AIM OF THE EXERCISE:
Copy each of the items below word for word.

THE INPUT:
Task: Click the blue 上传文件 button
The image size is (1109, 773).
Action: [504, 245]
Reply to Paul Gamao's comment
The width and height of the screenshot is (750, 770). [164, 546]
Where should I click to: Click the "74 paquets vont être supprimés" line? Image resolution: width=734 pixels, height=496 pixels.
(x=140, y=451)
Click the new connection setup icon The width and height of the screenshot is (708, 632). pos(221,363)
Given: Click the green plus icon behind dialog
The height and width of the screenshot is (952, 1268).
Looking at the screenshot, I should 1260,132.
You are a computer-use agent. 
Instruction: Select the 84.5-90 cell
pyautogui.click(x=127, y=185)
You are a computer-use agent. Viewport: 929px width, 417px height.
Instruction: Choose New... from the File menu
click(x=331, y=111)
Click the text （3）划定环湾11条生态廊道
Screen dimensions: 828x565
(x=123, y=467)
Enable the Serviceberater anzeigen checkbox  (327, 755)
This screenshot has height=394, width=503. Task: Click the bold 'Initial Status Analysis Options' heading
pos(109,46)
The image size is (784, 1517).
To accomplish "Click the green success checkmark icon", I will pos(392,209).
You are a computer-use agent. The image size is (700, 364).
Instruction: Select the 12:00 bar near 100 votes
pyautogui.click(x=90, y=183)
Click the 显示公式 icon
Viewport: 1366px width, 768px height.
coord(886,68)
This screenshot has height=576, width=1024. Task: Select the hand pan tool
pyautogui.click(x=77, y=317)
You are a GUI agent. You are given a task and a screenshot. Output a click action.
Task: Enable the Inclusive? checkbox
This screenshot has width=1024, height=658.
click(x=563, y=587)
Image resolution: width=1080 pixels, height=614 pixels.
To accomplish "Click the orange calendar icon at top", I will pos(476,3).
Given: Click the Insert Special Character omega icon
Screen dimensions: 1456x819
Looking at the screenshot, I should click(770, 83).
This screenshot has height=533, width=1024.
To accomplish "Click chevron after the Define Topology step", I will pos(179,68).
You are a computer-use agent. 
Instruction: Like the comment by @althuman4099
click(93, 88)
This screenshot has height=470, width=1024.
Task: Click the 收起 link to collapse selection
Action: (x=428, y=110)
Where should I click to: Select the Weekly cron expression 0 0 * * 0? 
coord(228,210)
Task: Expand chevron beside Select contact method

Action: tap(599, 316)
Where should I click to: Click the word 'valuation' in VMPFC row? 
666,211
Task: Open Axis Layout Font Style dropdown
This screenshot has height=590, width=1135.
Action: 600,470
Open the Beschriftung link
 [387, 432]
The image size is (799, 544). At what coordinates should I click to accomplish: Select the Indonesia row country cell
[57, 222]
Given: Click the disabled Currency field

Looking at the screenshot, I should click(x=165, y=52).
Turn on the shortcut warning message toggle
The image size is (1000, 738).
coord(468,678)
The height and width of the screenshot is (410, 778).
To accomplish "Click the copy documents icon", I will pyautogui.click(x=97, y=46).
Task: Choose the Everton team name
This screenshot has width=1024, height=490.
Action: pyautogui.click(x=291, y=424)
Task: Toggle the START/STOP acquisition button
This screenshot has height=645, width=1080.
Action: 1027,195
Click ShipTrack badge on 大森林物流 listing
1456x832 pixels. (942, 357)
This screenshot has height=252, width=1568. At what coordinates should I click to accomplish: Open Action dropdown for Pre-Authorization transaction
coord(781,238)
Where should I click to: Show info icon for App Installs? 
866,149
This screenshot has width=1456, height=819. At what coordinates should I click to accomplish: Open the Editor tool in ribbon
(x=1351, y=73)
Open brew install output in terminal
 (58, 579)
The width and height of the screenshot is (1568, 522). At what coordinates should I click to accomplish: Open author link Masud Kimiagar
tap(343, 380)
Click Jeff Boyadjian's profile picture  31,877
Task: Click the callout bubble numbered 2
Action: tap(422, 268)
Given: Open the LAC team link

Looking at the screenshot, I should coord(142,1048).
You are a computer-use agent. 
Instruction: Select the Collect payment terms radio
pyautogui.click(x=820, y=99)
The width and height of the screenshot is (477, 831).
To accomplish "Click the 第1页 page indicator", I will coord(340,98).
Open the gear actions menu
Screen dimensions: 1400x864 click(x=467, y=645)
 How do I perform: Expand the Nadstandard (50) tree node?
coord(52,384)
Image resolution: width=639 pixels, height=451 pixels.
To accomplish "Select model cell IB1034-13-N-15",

TASK OUTPUT:
Task: Click the blue 上传文件 button
The image size is (1109, 773).
Action: [504, 245]
Reply to Paul Gamao's comment
The width and height of the screenshot is (750, 770). [164, 546]
Where should I click to: Click the "74 paquets vont être supprimés" line? Image resolution: width=734 pixels, height=496 pixels.
(x=140, y=451)
Click the new connection setup icon The width and height of the screenshot is (708, 632). pos(221,363)
Given: Click the green plus icon behind dialog
The height and width of the screenshot is (952, 1268).
Looking at the screenshot, I should 1260,132.
You are a computer-use agent. 
Instruction: Select the 84.5-90 cell
pyautogui.click(x=127, y=185)
You are a computer-use agent. Viewport: 929px width, 417px height.
Instruction: Choose New... from the File menu
click(x=331, y=111)
Click the text （3）划定环湾11条生态廊道
Screen dimensions: 828x565
(x=123, y=467)
Enable the Serviceberater anzeigen checkbox  (327, 755)
This screenshot has height=394, width=503. Task: Click the bold 'Initial Status Analysis Options' heading
pos(109,46)
The image size is (784, 1517).
To accomplish "Click the green success checkmark icon", I will pos(392,209).
You are a computer-use agent. The image size is (700, 364).
Instruction: Select the 12:00 bar near 100 votes
pyautogui.click(x=90, y=183)
Click the 显示公式 icon
Viewport: 1366px width, 768px height.
coord(886,68)
This screenshot has height=576, width=1024. Task: Select the hand pan tool
pyautogui.click(x=77, y=317)
You are a GUI agent. You are given a task and a screenshot. Output a click action.
Task: Enable the Inclusive? checkbox
This screenshot has width=1024, height=658.
click(x=563, y=587)
Image resolution: width=1080 pixels, height=614 pixels.
To accomplish "Click the orange calendar icon at top", I will pos(476,3).
Given: Click the Insert Special Character omega icon
Screen dimensions: 1456x819
Looking at the screenshot, I should click(770, 83).
This screenshot has height=533, width=1024.
To accomplish "Click chevron after the Define Topology step", I will pos(179,68).
You are a computer-use agent. 
Instruction: Like the comment by @althuman4099
click(93, 88)
This screenshot has height=470, width=1024.
Task: Click the 收起 link to collapse selection
Action: (x=428, y=110)
Where should I click to: Select the Weekly cron expression 0 0 * * 0? 
coord(228,210)
Task: Expand chevron beside Select contact method

Action: tap(599, 316)
Where should I click to: Click the word 'valuation' in VMPFC row? 
666,211
Task: Open Axis Layout Font Style dropdown
This screenshot has height=590, width=1135.
Action: 600,470
Open the Beschriftung link
 [387, 432]
The image size is (799, 544). At what coordinates should I click to accomplish: Select the Indonesia row country cell
[57, 222]
Given: Click the disabled Currency field

Looking at the screenshot, I should click(x=165, y=52).
Turn on the shortcut warning message toggle
The image size is (1000, 738).
coord(468,678)
The height and width of the screenshot is (410, 778).
To accomplish "Click the copy documents icon", I will pyautogui.click(x=97, y=46).
Task: Choose the Everton team name
This screenshot has width=1024, height=490.
Action: pyautogui.click(x=291, y=424)
Task: Toggle the START/STOP acquisition button
This screenshot has height=645, width=1080.
Action: 1027,195
Click ShipTrack badge on 大森林物流 listing
1456x832 pixels. (942, 357)
This screenshot has height=252, width=1568. At what coordinates should I click to accomplish: Open Action dropdown for Pre-Authorization transaction
coord(781,238)
Where should I click to: Show info icon for App Installs? 
866,149
This screenshot has width=1456, height=819. At what coordinates should I click to accomplish: Open the Editor tool in ribbon
(x=1351, y=73)
Open brew install output in terminal
 (58, 579)
The width and height of the screenshot is (1568, 522). At what coordinates should I click to accomplish: Open author link Masud Kimiagar
tap(343, 380)
Click Jeff Boyadjian's profile picture  31,877
Task: Click the callout bubble numbered 2
Action: tap(422, 268)
Given: Open the LAC team link

Looking at the screenshot, I should coord(142,1048).
You are a computer-use agent. 
Instruction: Select the Collect payment terms radio
pyautogui.click(x=820, y=99)
The width and height of the screenshot is (477, 831).
To accomplish "Click the 第1页 page indicator", I will coord(340,98).
Open the gear actions menu
Screen dimensions: 1400x864 click(x=467, y=645)
 How do I perform: Expand the Nadstandard (50) tree node?
coord(52,384)
Image resolution: width=639 pixels, height=451 pixels.
To accomplish "Select model cell IB1034-13-N-15",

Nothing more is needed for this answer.